I'm not sure, but yeah. But I know that that's an extension of the napalm we used in Vietnam, and it was used in Fallujah in Iraq. So yeah, the atrocity, our government is, as Dr. King said, 50 years ago, the U.S. government is the greatest purveyor of violence in the world. I think it's still true, which is not to condone the horrible terrorist attacks by jihadi terrorists, but they were incited by our actions, our government's actions in the Mideast, which created a lot of that. So there's a cycle of violence and it goes on and on and on. And how to cut through that is, you know, one of those problems that somehow we have to, somebody has to say no. That's the cutting through part of, you know, the good man's appropriate statement.

[31:28]

Oh yeah. that are even worse are not, are considered.
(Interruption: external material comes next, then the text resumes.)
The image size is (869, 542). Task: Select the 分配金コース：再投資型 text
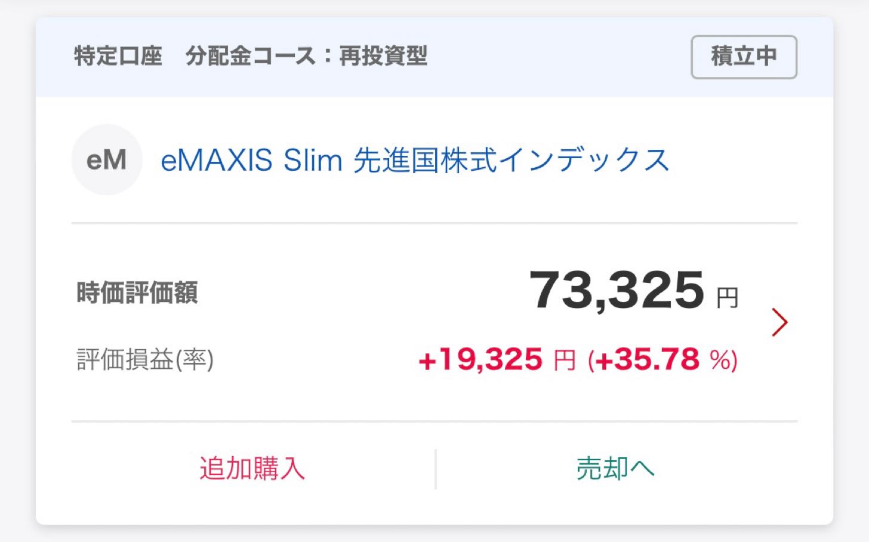[x=307, y=56]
Yeah, a lot of this is not reported in our corporate mainstream media, but our government has actually, our government recently has withdrawn from the United Nations From the United Nations, human crimes, crimes against humanity. panel.

[32:39]

And we have not, even though landmines are illegal for the rest of the world, our government has continued to. We never signed on to that. And this isn't just about the current president. This has been something that's going on that our government has been doing for a long time. Yes, David. Kindness, generosity, and in that essay he talks about generosity in a very subtle way. So generosity is a whole study. What is giving? What does it mean to really give? Not just as a transaction. So as a practice, generosity is very subtle.

[33:42]

Kind speech is the next one, to speak kindly. And somewhere Dogen says, to speak kindly about someone, even when they're not, when they don't hear it or not present, actually helps them. for example, and then beneficial action to act, to do helpful actions without seeking to be, to receive some, you know, credit for it. And then the fourth one is identity action, to actually, you know, so when we talk about the actions that, the harmful actions that some people in our government do, to actually see that, we're part of that doesn't mean to condone it. And to see the complexity of the whole thing, but identity action, to see this cooperation. So what you were talking about, Ben, about how we call them primitive societies, how societies that are not caught up in this competitive worldview actually

[34:55]

have subtle practices of cooperation and working together to see that kind of identity action, cooperation. Identity action. Just to see, not to see that I have to benefit myself at the expense of you, but to see that what benefits you actually benefits me in some way. And it's not you and me, it's that we are all together as the Beatles said. at the same time, to see you as a human being.

[35:58]

And I don't know, it's hard. It's a real touch. I think to take it out of the realm of particular people and hating them or wishing them ill, you know, we don't harbor ill will as a basic precept. But it's not about particular people. It's about the whole pattern of how people think. And how do we change the way people see how we are together and how we live in the world? It's not about there's certain, it's not about there's bad guys and good, it's not about good guys and bad guys. It's about how do we see what the world is and how do we live there and how do we change that and how do we model good behavior? Yeah, so the work we're doing here just by sitting on our cushions and being aware of ourselves and each other and the world is transforming the possibilities of seeing more deeply how it is to be alive.

[37:40]

here, and that's slow work. But all of this developed through long history of, yeah. As I said, yeah. Yeah. So what I'm saying tonight is we have something to offer. And this ancestral way is about providing something positive. It's not just about tearing down what's going on, which has to happen, but that there is

[38:42]

an alternative to that. And we are creating that by modeling something else. And this is a long, long work.